Potential social responses to gender-based violence are most effective when there is common understanding of the nature and causes of the crime, and is addressed from all angles through the participation of multiple sectors in the country. Luckily, the Sexual and Gender Based Violence Response Unit of the Federal Ministry of Justice is extremely reliable at this juncture. The HAGF undertook the task of coordinating government actions, laws and policies in response to SGBV cases in Nigeria through the establishment of the SGBV Response Unit in May 2021, headed by Barrister Yewande Gbola Awopetu. This unit has the following mandate: to review and harmonize laws and policies on SGBV; provide access to justice for SGBV victims, survivors, through counselling, mediation, facilitation of settlement agreement and provision of all required legal services for victims. It is also to undertake capacity building and training for all legal officers handling SGBV cases. Establishment of prosecution hubs, collation and processing of SGBV data records, reporting, monitoring and evaluation purposes.

Together with the Hope Renewed scheme, they can mount a sustainable fight against the malaise by organizing capacity building for judges and relevant stakeholders. Once they can effectively promote the rule of law, access to justice, and enhance the criminal pathway to addressing violence against women and girls, then their efforts are deemed as successful. This is arguably not the time for sentiments and lip services; anyone caught in the act must be punished. In fact, it is horrifying that of 24,720 cases reported, only 306 have been prosecuted; others appear to have been forgotten or swept under carpet. Even now, of the 975 fatal rape cases made known to the public, there is little or no justice for the victims. So, one of the first tasks of the Renewed Hope Initiative and the SGBV Unit of the Ministry of Justice is to create mobile courts hurriedly across the country for speedy prosecution of anyone caught in gender-based violence. Both government organs must coordinate their efforts to improve conditions of service for judiciary officers and the Nigerian police; address shortage of manpower in the Judicial and Empowerment Agencies.

As an extra boost, women should be given special consideration during recruitment into the force to improve gender balance and then in line with international standards, they should be equipped with modern gadgets and should be well trained; more women empowerment programmes should be put in place and adequately funded, encourage collaboration with civil societies, non-governmental organizations, as well as members of the public to report cases instantly once they occur. They should also encourage workshops, seminars in both urban and rural areas, carry out sensitization campaign and widen the same in all 36 states of the federation.

They should not neglect the need for more studies in this area to discover more about the root causes of this malaise. At this point, the Hope Renewed Initiative and the SGBV Unit of the Ministry of Justice are encouraged to work and collaborate with established liberation institutions like the Women At Risk International Foundation(WARIF), the IGP Gender Desk of the Nigeria Police, encourage the speedy designation Special Courts for trial of SGBV cases and development and signing of the Practice Direction and Guideline on trial of SGBV cases and auxiliary procedure’ under the Violence Against Persons(Prohibition) Act. They should also give consideration to the innovative use of social media as transformation tool to change behaviour.

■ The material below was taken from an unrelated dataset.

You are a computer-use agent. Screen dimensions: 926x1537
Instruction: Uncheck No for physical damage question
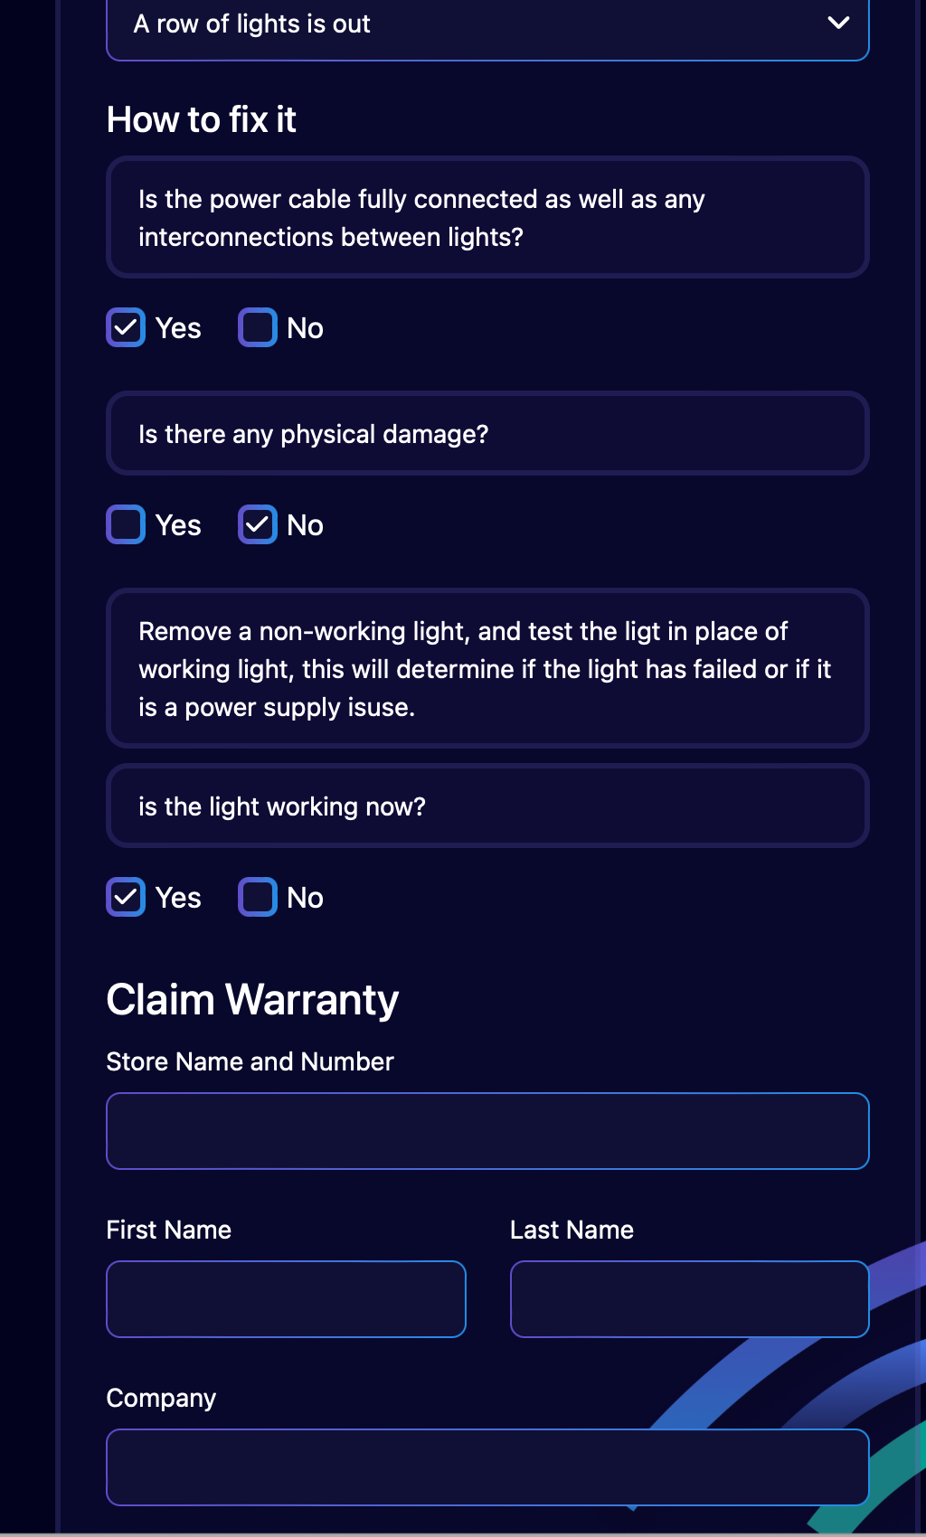258,524
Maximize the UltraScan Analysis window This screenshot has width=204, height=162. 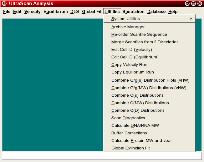click(193, 4)
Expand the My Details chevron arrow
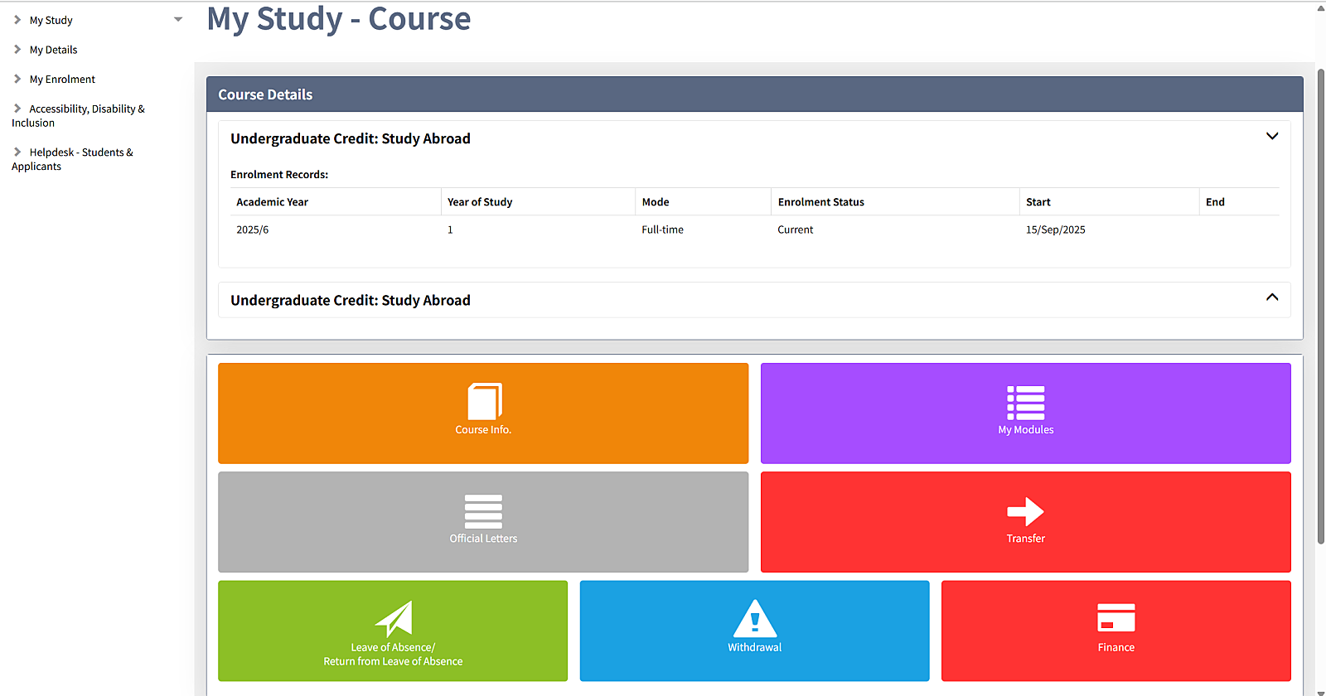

Having examined thus far, the question now is: should the nation applaud the Hope Renewed Initiative and the SGBV Unit of the Federal Ministry of Justice? At least for taking the initiative, the answer seems to be yes; they have to be encouraged to focus and not lose concentration so that the poor victims out there and many others are given a sense of belonging. SGBV victims, especially women and girls, deserve all the assistance government can offer them. That is the step in the right direction.